Но ведь все это имена, известные еще задолго до "советской литературы"; они то и дали ей те произведения, которые так или иначе (главой, абзацем, названием) войдут в историю русской литературы. Нарочно не упоминаю десятков имен второстепенных поэтов того же поколения, вроде паточного Рождественского (ставшего верным Личардой власть имущих); острого Пяста (умершего после ссылки непримиримым в 1941 году), - автора ряда ненапечатанных поэм; Павла Антокольского, талантливого эпигона - и еще многих и многих других поэтов "до-революционного" поколения.

Инне из них замолчали, иные "продали шпагу свою" (впрочем, не шпагу, а перо), иные погибли - расстрел, тюрьма, концлагерь, ссылка; но перечисление еще десятков и десятков имен "до-революционных" поэтов не прибавило бы ничего к тому основному положению, что все "историческое" в советской поэзии было сделано людьми до-советского поколения.

Действительно, какие же имена поэтов можно назвать в противовес выше названным, - кого можно перечислить, как поэтов "советского поколения"? Назвать и перечислить можно бы многих, - ведь в одной Москве было, как говорили, зарегистрировано 1.600 поэтов; но ведь мы говорим но о казенной регистрации, а о поэтах, вошедших в историю "советской литературы", или "имеющих войти" в оную. Выше я назвал - далеко не полностью - ряд имен старших и младших богатырей русской поэзии "до-советского" поколения. Да,

То был век богатырей,

Но смешались пташки,

И полезли из щелей

Мошки да букашки,

разные Герасимовы, Александровские, Уткины, Кирсановы, Светловы и прочие, и прочие, и прочие (имена же их, Ты, Господи, веси, - хотел было прибавить я, если бы Господу Богу было хоть малейшее дело до этих имен).

Однако, если постараться припомнить, да к тому же скромно ограничиться малым, то вот три имени, о которых еще кое-что можно сказать.

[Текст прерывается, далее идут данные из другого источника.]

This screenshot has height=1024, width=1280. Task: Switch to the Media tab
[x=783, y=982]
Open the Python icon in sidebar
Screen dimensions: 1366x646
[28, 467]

Первый - Павел Васильев, поэт не без таланта, губивший себя чрезмерной поэтической многоречивостью; эпигон Клюева, он был тоже причислен к "кулацким поэтам", за что и попал на три года в Суздальский изолятор. Прав на "историю литературы" у него еще нет никаких; но горькая его участь заслуживает всяческого уважения и сожаления. Если судьба пощадит его, а он сумеет много и серьезно поработать над своим дарованием, то из него может еще выработаться хороший поэт. Но и тогда до Клюева ему, как до звезды небесной, далеко.